Gambling as a mask for other problems …

You haven’t heard from me for some time because I haven’t posted on my blog for the whole of February. Why?

Main picture (above) by John Noonan via Unsplash

You haven’t heard from me for some time because I haven’t posted on my blog for the whole of February.  Why?  Because I have found it so difficult.  I started to write a post in the “gambling” section of the blog and had to keep stopping and starting because I did not know how to do it.

It was about “Me Too” and what happened to me at 12 years old.  I have decided I can’t write about it.

The post was about how gambling can mask other things that are going on in our lives – how we gamble (and indulge in other addictions) to block out pain from our past and in some cases, our present.  Stuff that perhaps we should be dealing with and are failing to do so.

A swan sleeping
Avoiding problems?

As a recovering compulsive gambler, I have heard lots of people’s stories.  People dealing with illness, either their own or that of a loved one.  Others still dealing with the grief of losing someone close to them.  I have heard of gambling as a way of not looking at problems in a marriage – some of which borders on, or is, actual abuse.  Then of course, there is the pain that long-term gambling can bring in its wake issues like debt, bankruptcy, divorce, homelessness and prison.

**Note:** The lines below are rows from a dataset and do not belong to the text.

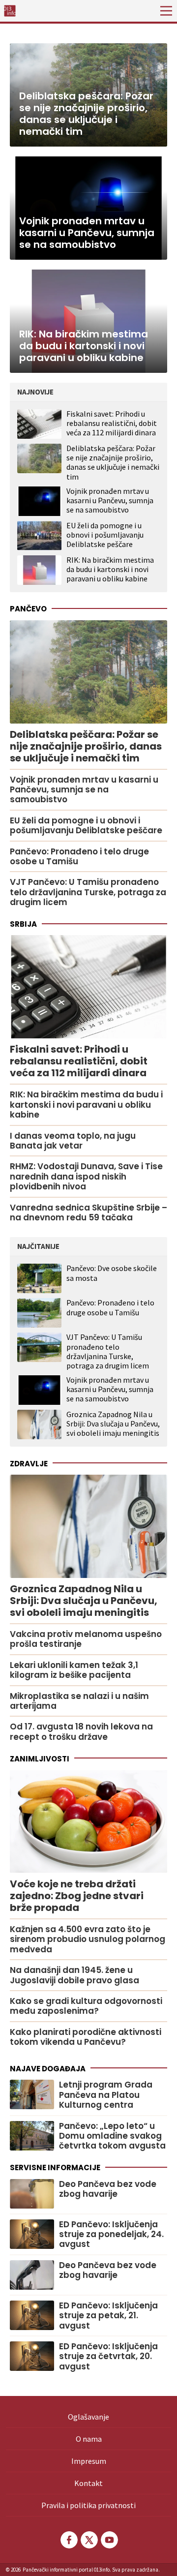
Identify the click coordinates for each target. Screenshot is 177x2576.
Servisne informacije (55, 2167)
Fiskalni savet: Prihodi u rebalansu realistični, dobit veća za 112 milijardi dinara (111, 423)
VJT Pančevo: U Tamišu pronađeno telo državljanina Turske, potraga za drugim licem (107, 1351)
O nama (89, 2439)
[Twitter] (88, 2539)
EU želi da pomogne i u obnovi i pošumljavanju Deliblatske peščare (105, 534)
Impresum (88, 2461)
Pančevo (28, 609)
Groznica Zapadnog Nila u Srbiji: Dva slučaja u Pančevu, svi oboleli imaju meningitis (113, 1424)
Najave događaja (48, 2068)
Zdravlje (29, 1463)
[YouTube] (108, 2539)
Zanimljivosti (39, 1759)
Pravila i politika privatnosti (88, 2505)
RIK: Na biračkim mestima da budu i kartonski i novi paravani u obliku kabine (110, 569)
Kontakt (88, 2483)
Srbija (23, 924)
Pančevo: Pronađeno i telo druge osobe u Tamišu (110, 1307)
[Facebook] (68, 2539)
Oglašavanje (88, 2417)
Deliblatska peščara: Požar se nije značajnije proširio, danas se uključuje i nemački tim (112, 462)
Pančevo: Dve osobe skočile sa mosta (111, 1273)
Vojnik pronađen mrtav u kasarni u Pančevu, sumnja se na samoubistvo (109, 500)
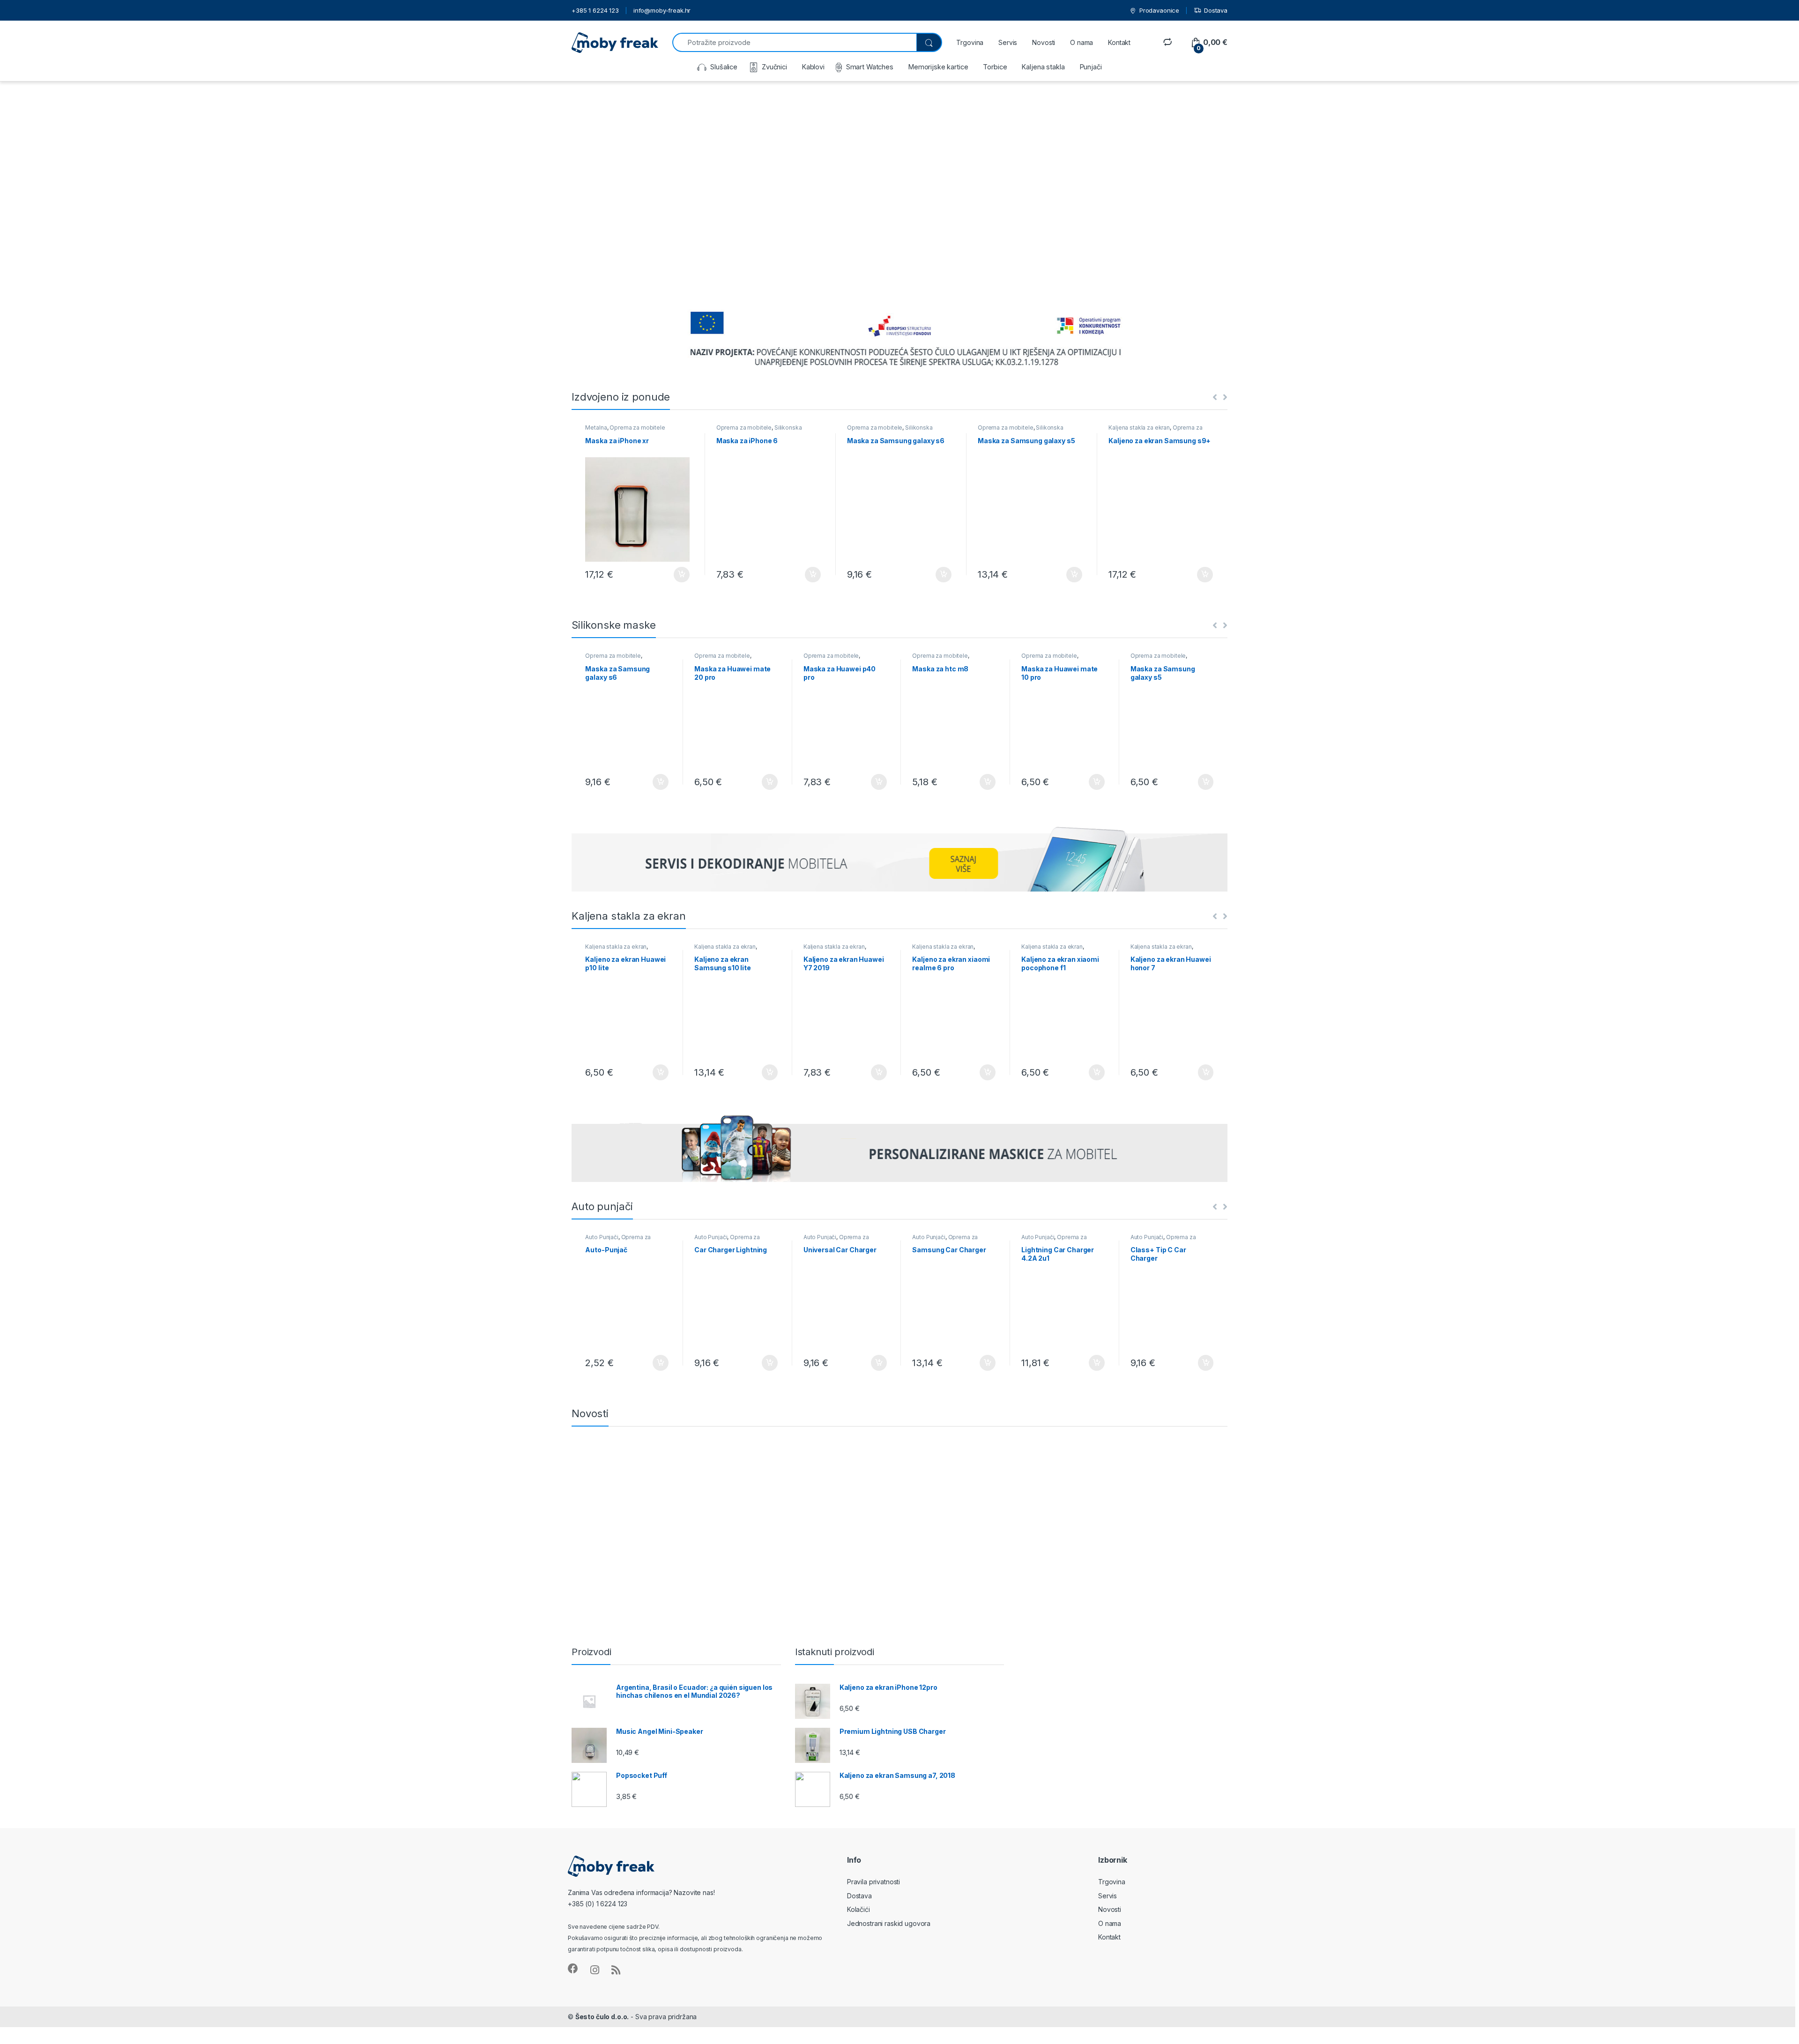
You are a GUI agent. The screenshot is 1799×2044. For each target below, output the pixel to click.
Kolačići (858, 1909)
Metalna (596, 427)
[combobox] (794, 42)
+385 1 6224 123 (595, 10)
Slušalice (723, 67)
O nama (1081, 42)
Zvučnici (774, 67)
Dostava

So, in deciding that I didn’t want to write about my 12-year-old self, I think it was about not wanting to take myself back there.  I started this blog in order to talk about the benefits of stopping gambling.  Perhaps I was naïve, but I didn’t realise how much I might have to share about myself. 

I am an expert on me.  Part of my self-esteem problem manifests in worrying about what people think of me, especially when I am talking about something where I might be seen as an expert.  I am on safe ground when I talk about my own experience – that is my reality which others can’t argue with.

Man with beard near dummy

I don’t know what drove other people into the clutches of having a gambling problem.  I hear people’s stories but I also wonder what is “not being said,” similar perhaps to the stuff that I find so hard to put on paper.

I’m told, in the recovery rooms, that it is possible to be a dry gambler – in the same way as it is possible to be a dry drunk; someone who has stopped drinking but still thinks and acts like an alcoholic in all other ways.  I think we all go through that stage.  I am not sure I have totally left it.  Nowadays I think of myself as a non-gambler. 

Gambling does not enter my thoughts in the same way as I don’t think about skiing or “World of Warcraft.”  I know there are people whose lives revolve around these things – some of whom may even be addicted, but for me they are foreign territory.  So it is with gambling.  I still feel a spasm when I see a fruit machine, either in person or on a screen.  But I just notice it and move on.  I don’t act on it except to move away – so that I am not affected by it any more. 

In order to get to this stage, I had to work on the things that were causing me to think about gambling.  For me these were very much things from my past.  The “me too” trauma from being 12 was an obvious starting point, but it then led on to so many other things.  The fact that I couldn’t tell my parents what had happened because my Dad was out of the picture and my mother would have blamed me.  Then I had a memory of something similar happening at my school and having to deal with that.  Remembering a period when I hated men as being abusive, difficult because it meant that I was hating myself. Using gambling as a means of NOT making any meaningful relationships, even though I wanted one, because that was too scary. 

statue of mother and child

As you know, if you have been following my story, my way into talking about myself and my story was co-counselling and for a while that was enough.  Eventually I came to see that speaking with a professional counsellor allowed me to be pushed into areas where (given that co-counselling is self-directed) I was unwilling to go.  Counselling held me through this process and allowed me to deal with what happened then and reassess the situation in the present.  I felt that the combination of counselling and co-counselling worked well for me.

It is a move beyond the traditional 12-step model of Gamblers’ Anonymous.  Here, the reasons why we gamble are not really considered.  The emphasis (rightly so) is helping people who first come to the rooms to stop.  My need was to stay stopped.

I haven’t had a bet in the lifetime of this blog (nearly 12 months*) and for many years before that.  I don’t even remember the date of my last bet.  I am now looking towards the future and new adventures in new places meeting new people.  I am happy with where my life is now, a life without gambling.  I hope one day you can say, “me too,” meaning, “I am gamble free as well!”

*Update in April 2021 – now over 2 years.